Obama 4 yıldır Irak işgalini sona erdirmek için uğraşıyor ama çıkmak, girmekten daha zor.
Hadi onu geçelim.
Ya Rusya.
Dünya tarihi 1979'da değişti biliyorsunuz.
Sovyetler Birliği, Afganistan'ı işgal edince.
SSCB, Afganistan'a bir girdi bir daha çıkamadı.
O savaşın maliyetine, o savaşın getirdiği yüke bırakın bir ülkeyi, bir rejim dayanamadı.
Sovyetler'in Afganistan macerası bir ülkeyi değil, bir bloku bitirdi.
Doğu Bloku çöktü. Sovyetler bitti.
Bugün dünyanın dört bir tarafından dünya güzeli, dünya kültürlüsü Rus kızlarından "Nataşa" diye bahsediliyorsa Rusya, Afganistan'a girdiği içindir.
Savaş yanlıları bunları bir kenara not etsin.
Doğrudur, biz Suriye'ye gireriz. Hem de şahane girer, 24 saatte Şam'a varırız.
Ama sonra bu işin dönüşü nasıl olur onu bilmem.

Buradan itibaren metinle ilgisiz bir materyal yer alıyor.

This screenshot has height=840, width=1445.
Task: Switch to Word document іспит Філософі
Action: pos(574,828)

Hele yukarıdaki iki örneğe bakınca, korkarım.
Ölen teröriste ağlanır mı?
DİYARBAKIR Emniyet Müdürü, "Ölen teröriste ağlamayan insan değildir" deyip Başbakan'dan da zılgıtı yiyince düşündüm.
Yaklaşık 20 yıl önce yaşadığım olay aklıma geldi.

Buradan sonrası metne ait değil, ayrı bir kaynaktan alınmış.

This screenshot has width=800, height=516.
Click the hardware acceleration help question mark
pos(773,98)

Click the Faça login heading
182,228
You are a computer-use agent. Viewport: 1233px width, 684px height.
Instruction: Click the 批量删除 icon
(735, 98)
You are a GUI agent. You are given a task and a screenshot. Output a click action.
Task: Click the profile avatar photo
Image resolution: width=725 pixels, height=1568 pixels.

Birkaç kere sağda solda anlattığım bir olay.
Geçmiş zaman. Tam tarihi emin olun hatırlamıyorum ama 1990'ların ilk yarısı. Hatta onun da ilk yarısıydı galiba.

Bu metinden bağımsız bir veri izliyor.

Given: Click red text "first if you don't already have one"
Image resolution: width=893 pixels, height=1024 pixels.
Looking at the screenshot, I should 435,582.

Bir haber için Doğu Anadolu'dayım. Hakkâri'den Diyarbakır'a gidiyorum.
PKK'nın alana hâkim olduğu yıllar.
Bitlis'ten, askeri araçların koruması altında konvoy halinde yola çıktık.
Bitlis Deresi'ni takip eden yolda konvoy PKK'nın saldırısına uğradı. Çatışma çıktı. Çatışma dediğim epey sürdü. Sonunda PKK'lılar ölülerini bırakarak kaçtılar.
Anlatılanlara bakmayın. Devlet dediğin ciddi müessese. Olay yerine savcı geldi. Cesetler toplanıyor.
Birkaç PKK'lının cesedi toplandı. Askeri araca yüklendi. O sırada uzakta taşa benzer bir şey var.
Savcıya, "Galiba orada da bir ceset var" dedim.
Oraya doğru gittik.
Hakikaten bir PKK'lı. Olduğu yerde vurulmuş. Dizlerinin üzerine kapaklanmış. Uzaktan kaya parçası gibi duruyor.
Baktılar bir kadın terörist.
Askerler kollarından ve bacaklarından tuttular, yola doğru taşıyorlar.
O sırada teröristin cebinden bir defter düştü.
Ben de yerden aldım, sayfalarını karıştırıyorum.
Küçük, siyah bir bloknot.
Bir tarafına örgütün eğitim talimatları not edilmiş.
Tersten açınca ise içinde şiirler var.
Yani önden açınca terörist. Tersten açınca "Şiir yazan genç bir kızın hatıra defteri".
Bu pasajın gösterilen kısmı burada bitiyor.